16-L’exigence d’un risque direct et immédiat pour caractériser le délit de mise en danger d’autrui révèle l’importance que le législateur attache à une causalité qui doit être la plus courte possible entre la violation de la règle et le risque qui s’ensuit pour autrui. Il écarte le risque trop éloigné de la violation de l’obligation car plus celui-ci est distant plus il est difficile d’en apprécier la causalité. L’immédiateté du risque implique qu’il soit imminent en sorte que le dommage puisse se réaliser à tout instant. La condition d’un risque direct suppose qu’il puisse se produire sans qu’il y ait besoin d’un fait supplémentaire pour sa survenance alors qu’il faut le déclenchement d’une avalanche lorsque des surfeurs ont enfreint l’interdiction d’accès à une piste de ski. C’est précisément le cas ici. Le seul fait que le trimaran ait pénétré dans la zone d’exclusion sans s’écarter du bateau de surveillance qui le précédait suffisait à lui seul à créer le risque de collision. Par ailleurs, s’il est plus difficile d’évaluer la causalité d’un risque que de prendre la mesure d’un dommage, la difficulté est levée lorsque le préjudice est survenu. En l’occurrence, la collision suffit à elle-même à établir la réalité du risque que le skipper avait crée pour les bateaux de surveillance.

17-Ce jugement sévère, puisque le prévenu écope d’une peine de 6 mois d’emprisonnement avec sursis et de 25000 euros d’amende ferme s’explique en grande partie par la qualité du prévenu sportif de haut niveau et skipper professionnel qui avait les moyens avec son expérience de la navigation de prendre les dispositions nécessaires pour prévenir un accident. Son mépris pour les organisateurs qu’il n’a pas prévenus de son passage et son indifférence à la sécurité des bateaux de surveillance qu’atteste son désintérêt pour les mesures de sécurité qu’il n’a pas cherché à connaître ont lourdement pesé dans le choix de la peine prononcée.

 
Jean-Pierre VIAL, Inspecteur Jeunesse et Sport
Jean-Pierre VIAL, Le contentieux des accidents sportifs – Responsabilité de l’organisateur, Collec. PUS, septembre 2010 : pour commander l’ouvrage
En savoir plus :
Tribunal Correctionnel de Lorient 12 juillet 2016

Jean-Pierre Vial



Documents joints:

tc-lorient-12-juillet-2016

Notes:

[1] Crim. 11 sept. 2001 Bull. crim. n° 176 p. 575, pourvoi n° 00-85473.
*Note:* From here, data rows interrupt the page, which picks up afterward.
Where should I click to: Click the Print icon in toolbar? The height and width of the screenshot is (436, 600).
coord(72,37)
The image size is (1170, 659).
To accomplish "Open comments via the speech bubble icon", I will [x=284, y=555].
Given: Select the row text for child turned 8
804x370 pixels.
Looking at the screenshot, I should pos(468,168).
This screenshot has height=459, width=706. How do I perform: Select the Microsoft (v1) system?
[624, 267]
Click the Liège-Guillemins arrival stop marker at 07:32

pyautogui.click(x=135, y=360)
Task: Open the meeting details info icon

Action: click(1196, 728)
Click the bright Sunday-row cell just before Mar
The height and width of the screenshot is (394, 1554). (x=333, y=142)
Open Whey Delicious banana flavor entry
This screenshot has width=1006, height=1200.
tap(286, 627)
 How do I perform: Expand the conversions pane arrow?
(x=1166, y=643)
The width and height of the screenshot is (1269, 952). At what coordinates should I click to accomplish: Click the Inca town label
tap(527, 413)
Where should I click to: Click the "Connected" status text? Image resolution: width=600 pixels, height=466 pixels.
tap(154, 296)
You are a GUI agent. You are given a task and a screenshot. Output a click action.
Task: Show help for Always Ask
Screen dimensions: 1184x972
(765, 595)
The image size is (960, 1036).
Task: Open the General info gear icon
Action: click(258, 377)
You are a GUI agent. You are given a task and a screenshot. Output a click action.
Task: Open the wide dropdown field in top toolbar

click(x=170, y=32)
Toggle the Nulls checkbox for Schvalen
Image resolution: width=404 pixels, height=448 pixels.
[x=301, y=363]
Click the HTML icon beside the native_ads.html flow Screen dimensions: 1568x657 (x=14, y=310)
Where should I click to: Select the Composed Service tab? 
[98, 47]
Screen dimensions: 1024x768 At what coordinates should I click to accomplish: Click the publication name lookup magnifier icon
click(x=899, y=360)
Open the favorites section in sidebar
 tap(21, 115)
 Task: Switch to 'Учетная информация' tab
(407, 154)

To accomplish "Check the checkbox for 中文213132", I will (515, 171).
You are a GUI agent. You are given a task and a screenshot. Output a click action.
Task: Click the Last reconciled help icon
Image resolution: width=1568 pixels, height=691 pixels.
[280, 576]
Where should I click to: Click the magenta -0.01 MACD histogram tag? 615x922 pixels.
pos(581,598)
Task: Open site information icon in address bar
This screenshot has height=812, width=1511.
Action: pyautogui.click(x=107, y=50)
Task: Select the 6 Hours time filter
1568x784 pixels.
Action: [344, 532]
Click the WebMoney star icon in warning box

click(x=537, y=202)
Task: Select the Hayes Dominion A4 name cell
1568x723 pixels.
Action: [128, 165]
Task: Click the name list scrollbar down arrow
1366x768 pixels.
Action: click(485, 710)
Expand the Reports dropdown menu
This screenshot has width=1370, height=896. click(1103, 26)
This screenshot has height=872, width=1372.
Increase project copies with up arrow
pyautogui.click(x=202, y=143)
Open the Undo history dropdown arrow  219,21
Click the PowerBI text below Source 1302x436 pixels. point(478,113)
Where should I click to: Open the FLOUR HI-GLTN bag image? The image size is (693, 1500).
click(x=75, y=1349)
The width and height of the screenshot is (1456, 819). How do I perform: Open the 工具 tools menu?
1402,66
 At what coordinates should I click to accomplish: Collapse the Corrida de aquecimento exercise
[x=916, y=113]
[2] RSC 2002 p. 106 note Y. Mayaud.

[3] L’auteur de blessures involontaires ayant provoqué une ITT de plus de 3 mois, encourt une peine de deux ans d'emprisonnement et de 30 000 euros d'amende pour faute ordinaire ou caractérisée. En revanche, s’il a délibérément enfreint une obligation particulière de sécurité, la peine encourue s’élève à trois ans d'emprisonnement et à 45 000 euros d'amende (art. 222-19 C. pén.).

[4] M. Puech, Droit pénal général, Litec, 1988, no 546, p. 197. De la mise en danger d'autrui, D. 1994, chron. 153 , spéc., p. 154.

[5] CA Grenoble, 19 février 1999 n° 98/00097. D. 1999. 480, note Redon, D. 2000, somm. 33, obs. Mayaud , JCP 1999. II. 10171, note Le Bas

[6]. Dans un arrêt du 16 février 1999, la Haute Juridiction relève que la cour d'appel « n'était pas tenue de constater que l'auteur du délit avait eu connaissance de la nature du risque particulier causé par son manquement » (n° 97-86290. Bull.crim. 1999 n° 24 p. 55). En ce sens également Cass. crim., 9 mars 1999.n° 98-82269. Bull. crim., n° 34 p 77.